The National Youth Service Corps is a one-year commitment for college graduates under 30 which sends young people to work outside their home states. Without the program, many areas would lack teachers, engineers, doctors, pharmacists and accountants
It was designed to strengthen national unity, patriotism and also help cultivate selflessness in citizens. Nigeria is not the first country to have a scheme where young graduates serve their nations primarily for the same reasons also.
It's worthy of note that of all the youth service schemes all over the world, Nigeria’s was the only one established solely for the purpose of integration.
In other countries around the world different variations of the scheme has been designed for their youths but most often for defence.
1. Servicio Social, Mexico
Servicio Social translates to social work in English. It is a legal requirement for people receiving a college degree to do 480 hours of unpaid service to the community over the duration of their course.
It is also a good source of free help for social projects in many areas such as healthcare and generally the welfare of Mexicans.
2. Servicio País, Chile
This youth program is a competitive selection civil service program for university graduates which aims at decreasing rural poverty.
Only particular professions are recruited to the program such as lawyers, engineers, and medical professionals. If a graduate is picked, they will go on to serve 13 months in a rural area.
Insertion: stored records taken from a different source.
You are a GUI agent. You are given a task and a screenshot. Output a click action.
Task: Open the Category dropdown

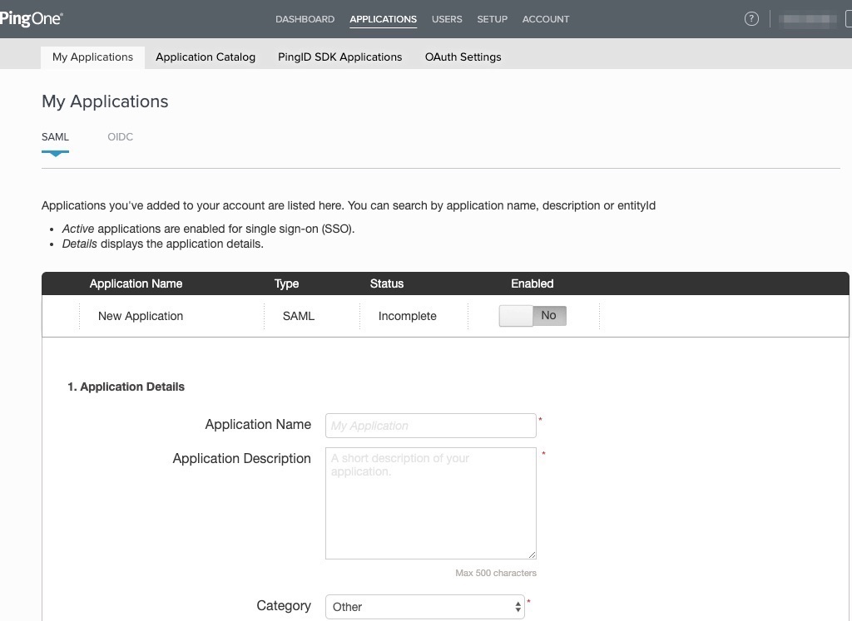[425, 607]
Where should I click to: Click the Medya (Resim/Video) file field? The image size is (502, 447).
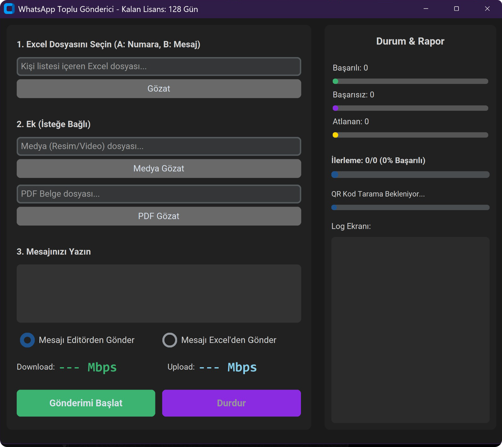[x=159, y=146]
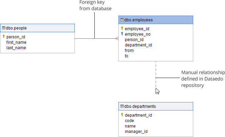Click the table icon beside dbo.employees

point(122,20)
3. Program Latihan Khidmat Negara, Malaysia
It is Malaysia's national service program. It is a three-month program which began in December 2003 by using an annual lottery to select 85,000 18-year-olds for military-style physical training and community service.
Each group has 60% ethnic Malays, 28% Chinese, 10% Indians and 2% others — a mirror of Malaysia's makeup — to promote patriotism and racial harmony.
4. Diplomatic Alternative Service Program, Taiwan
Males over 18 must serve two years, but substitutions for combat include policing, firefighting and environmental work. The Diplomatic Alternative Service Program sends Taiwanese men to work in medicine, agriculture and technology in countries like Chad and Macedonia.
The government considers them goodwill ambassadors.
5. Military conscription, Israel
In Israel, secular Jews are drafted at age 18 and males serve for 3 years while women serve for 2 years. The Army calls upon a potential soldier in a letter and this is called the "First Calling". This letter states that the teenager must report to a certain place at a certain time for a day-long examination and interview.
After careful looking over of the results, the army will call the people to enlist when they turn a certain age to begin the army process and basic training.
Orthodox Jews, Muslims and Christians are exempt, but a majority of Israelis, including most Arabs, support expanding national civilian or military service for everyone.